§ TASK DIRECTIONS
Only one stretch of the data below is needed: the line with "Click the speech" through the last line. Output it exactly and drop the pictures.

TASK INPUT: Begin

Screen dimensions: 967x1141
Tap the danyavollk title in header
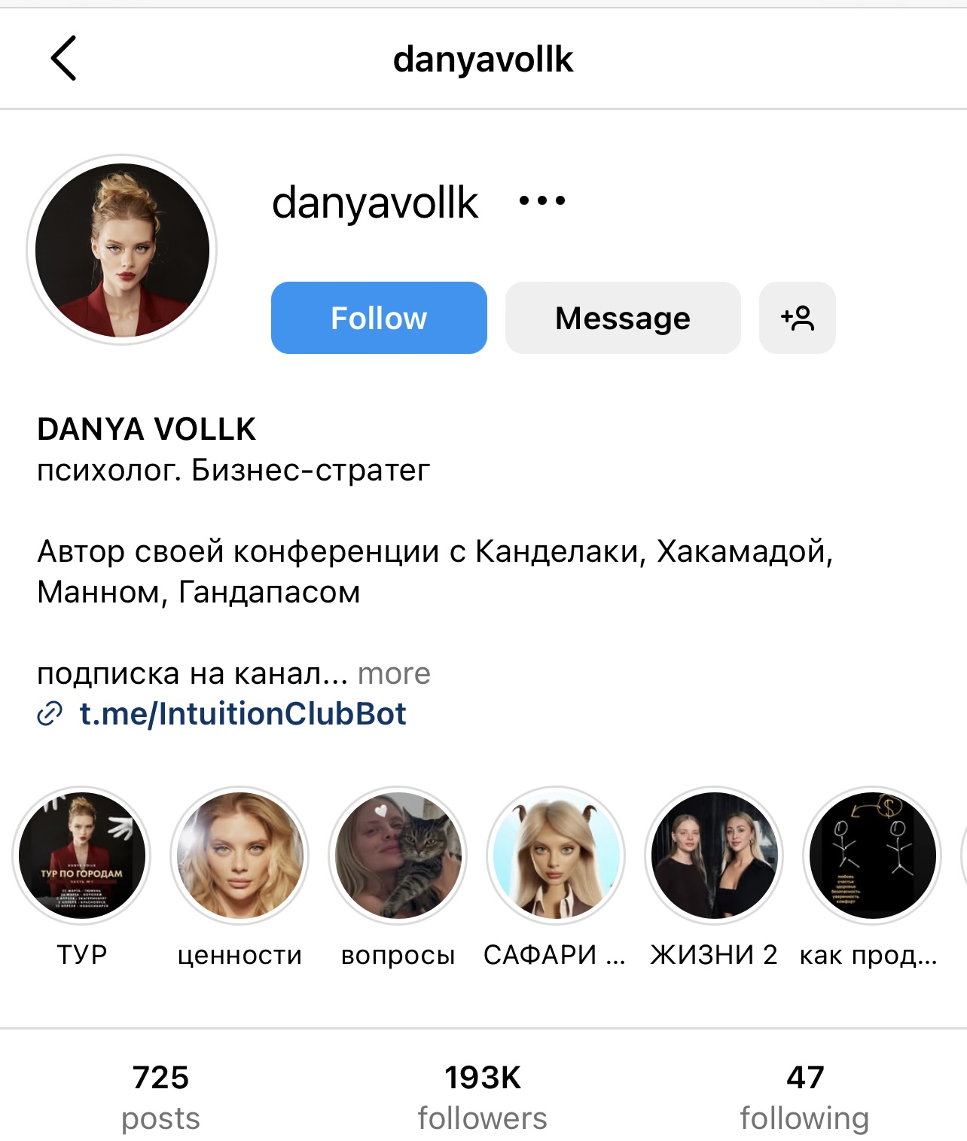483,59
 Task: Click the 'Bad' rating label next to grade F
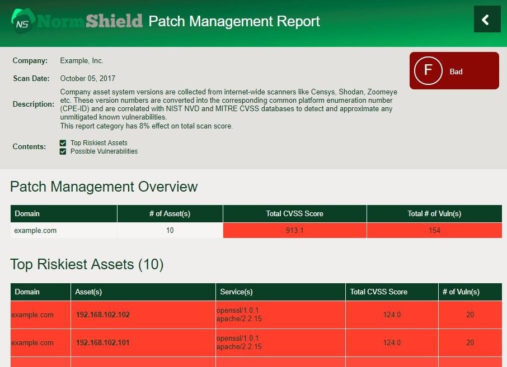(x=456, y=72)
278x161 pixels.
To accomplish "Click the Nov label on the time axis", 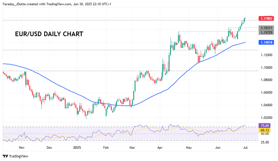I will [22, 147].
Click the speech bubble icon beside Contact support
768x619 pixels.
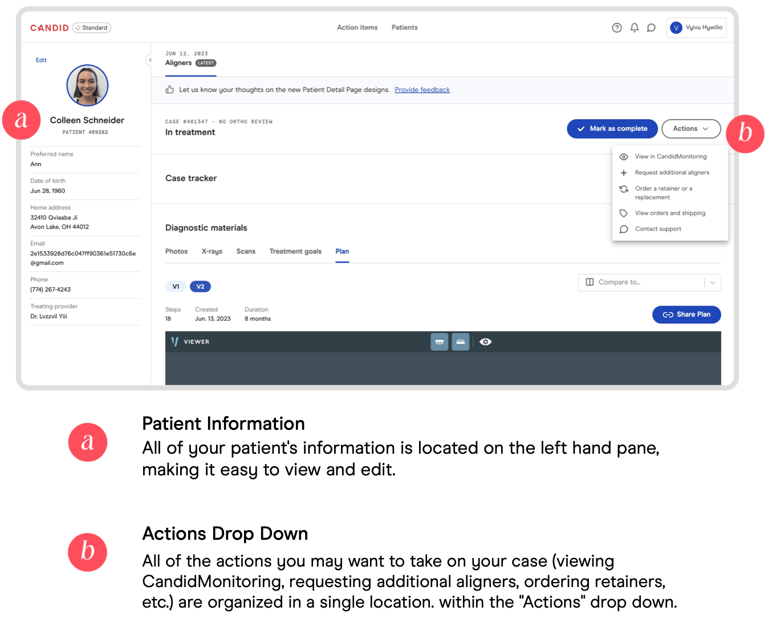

TASK INPUT: End

§ WRITTEN RESPONSE
Click the speech bubble icon beside Contact support
768x619 pixels.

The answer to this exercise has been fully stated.